BY DR RODERICK McRAE, CHAIR, AMA COUNCIL OF PUBLIC HOSPITAL DOCTORS
As I write, Victorian salaried doctors are voting on its recommended Enterprise Bargaining Agreement, and other jurisdictions are in advanced negotiations in the new industrial relations frameworks. Relevant reports will follow.
My attendance at the sobering March 3 AMA Workforce and Training Summit convened in Melbourne, together with inspection of AMA’s 2018 Public Hospital Report Card, explains my continued exasperation at the consistent failure of Government to introduce realistic, necessary policy responses that deal with the now clearly apparent multiple medical training pipeline obstacles and poor public hospital access. Currently we have too much medical graduate supply and insufficient funding for appropriately training our junior colleagues in a manner that will meaningfully lead to reasonable public access to public hospital services.
The Summit attitude was constructive with about 80 national stakeholders combining to produce many broadly supported actions which AMA can prosecute. The Summit’s challenge was to consider what measures are needed further ‘downstream’ in training provision to ensure sufficient high quality training places in all medical specialties as they are needed for community benefit. While I fear the problems we now face are actually fast becoming too entrenched to solve, the Summit made it apparent that the medical profession is looking to the AMA, and within it your Council of Public Hospitals Doctors (CPHD), to lead the case for major reform. Accordingly, CPHD will be guided by the outcome strategies of the Summit, and will press to further inform and influence our health policy makers.
Two certain consensus points emerged from the Summit: stop opening new medical schools, and start rationalising resources towards regions and specialties where they are most needed. Government has regularly failed to fully listen to AMA’s advance warnings that there is real structural constraint to training capacity and that substantial ongoing investment is necessary to maintain training standards. Additionally, we need to urgently find sustainable, equitable paths to tackle the maldistribution of doctors (particularly across rural settings) and the shortages or bottlenecks arising in some craft areas.
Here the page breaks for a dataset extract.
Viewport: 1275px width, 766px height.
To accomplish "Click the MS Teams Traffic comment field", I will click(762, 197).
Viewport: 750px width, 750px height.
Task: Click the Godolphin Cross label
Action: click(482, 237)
I observe that it was AMA advocacy that achieved for most medical school graduates (and including many International Medical Graduates) guaranteed internship after graduation when, incredibly, Government had not actually originally factored this in to its expansion decision. Just another Federal/State divide. And, let’s not forget, the massive increase of new graduates doesn’t actually have true tsunami characteristics of quick destruction by ingress then receding as fast as it came, enabling an early, planned, rebuild. Instead, there is actually a permanent rising of the water table, overwhelming teaching infrastructure capacity, which means patients in public hospital beds.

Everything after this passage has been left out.